Some of my muscles are way more developed than others, so while doing one physical thing I may look completely normal, and then during a different activity, you can immediately tell I’m struggling.

This year was about accepting why as fact. I stopped beating myself up that I wasn’t faster in the kitchen. I was never built for it in the first place.

You don’t come to acceptance of something as big as CP in one moment or even in one day. It’s too big, too complicated. It took me a long time to stop beating myself up that there was no such thing as being born with floppy muscles and being miraculously cured of it while still being more of a klutz than all of my friends put together.

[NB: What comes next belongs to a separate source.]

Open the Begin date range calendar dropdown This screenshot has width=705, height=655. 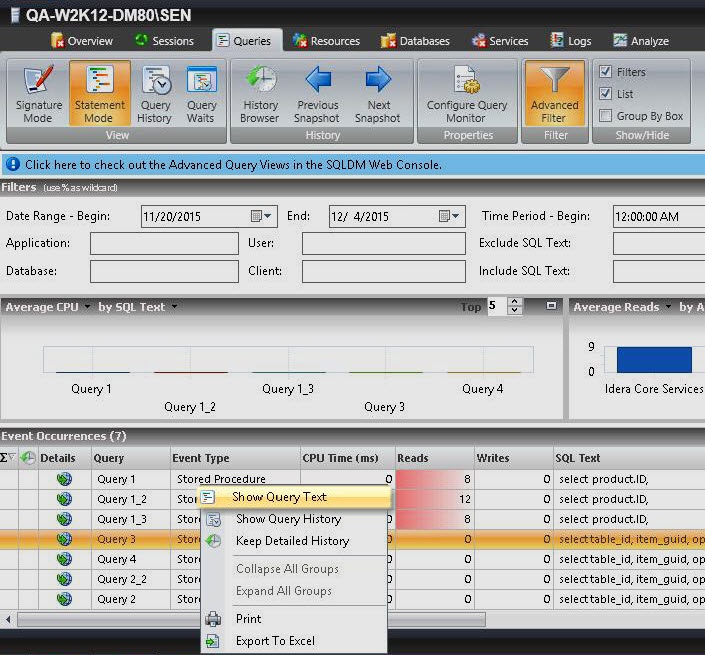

It’s also confusing because my symptoms are so mild, because it’s taken a long time to figure out where I excel and where I, in a word, don’t. It’s a long haul from thinking that you can do anything you want to taking your physical limitations seriously…. that they aren’t a series of unfortunate events but consecutive verses to the same song.

I’m just trying to figure out where I excel so that I stop beating myself up. It’s not that I got a bad hand, I’ve just been playing blackjack while the rest of the world plays poker.

At the very least, I know the capital of Canada.